**** PROVIDED MATERIAL ****

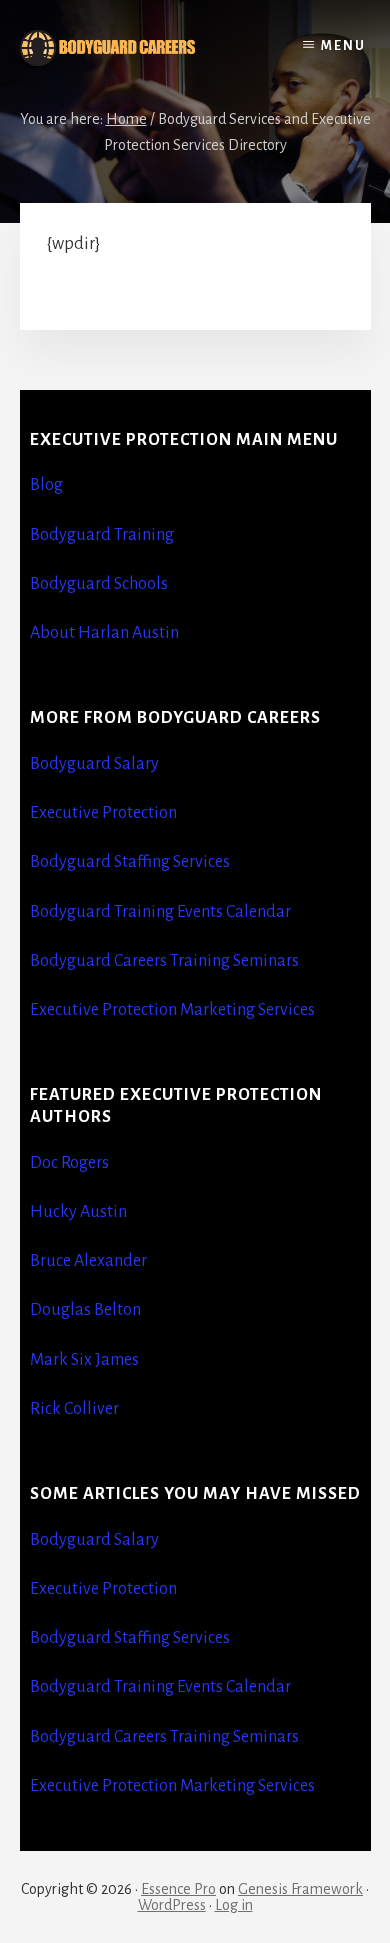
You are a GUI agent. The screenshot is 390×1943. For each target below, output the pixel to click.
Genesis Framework (300, 1889)
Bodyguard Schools (99, 584)
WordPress (172, 1905)
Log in (234, 1905)
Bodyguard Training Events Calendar (160, 912)
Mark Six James (84, 1360)
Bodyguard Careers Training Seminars (164, 961)
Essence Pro (178, 1889)
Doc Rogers (69, 1163)
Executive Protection (103, 813)
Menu (343, 46)
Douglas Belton (85, 1310)
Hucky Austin (78, 1212)
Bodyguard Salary (94, 764)
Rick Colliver (74, 1409)
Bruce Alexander (88, 1261)
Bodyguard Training (102, 535)
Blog (46, 485)
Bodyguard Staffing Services (130, 862)
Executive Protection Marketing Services (172, 1010)
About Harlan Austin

****

§ **WORK INSTRUCTION**: Restate every entry above word for word; no picture belongs in the copy.

§ **RESPONSE BOX**:
You are a GUI agent. The screenshot is 390×1943. For each target below, output the pixel to click.
Genesis Framework (300, 1889)
Bodyguard Schools (99, 584)
WordPress (172, 1905)
Log in (234, 1905)
Bodyguard Training Events Calendar (160, 912)
Mark Six James (84, 1360)
Bodyguard Careers Training Seminars (164, 961)
Essence Pro (178, 1889)
Doc Rogers (69, 1163)
Executive Protection (103, 813)
Menu (343, 46)
Douglas Belton (85, 1310)
Hucky Austin (78, 1212)
Bodyguard Salary (94, 764)
Rick Colliver (74, 1409)
Bruce Alexander (88, 1261)
Bodyguard Training (102, 535)
Blog (46, 485)
Bodyguard Staffing Services (130, 862)
Executive Protection Marketing Services (172, 1010)
About Harlan Austin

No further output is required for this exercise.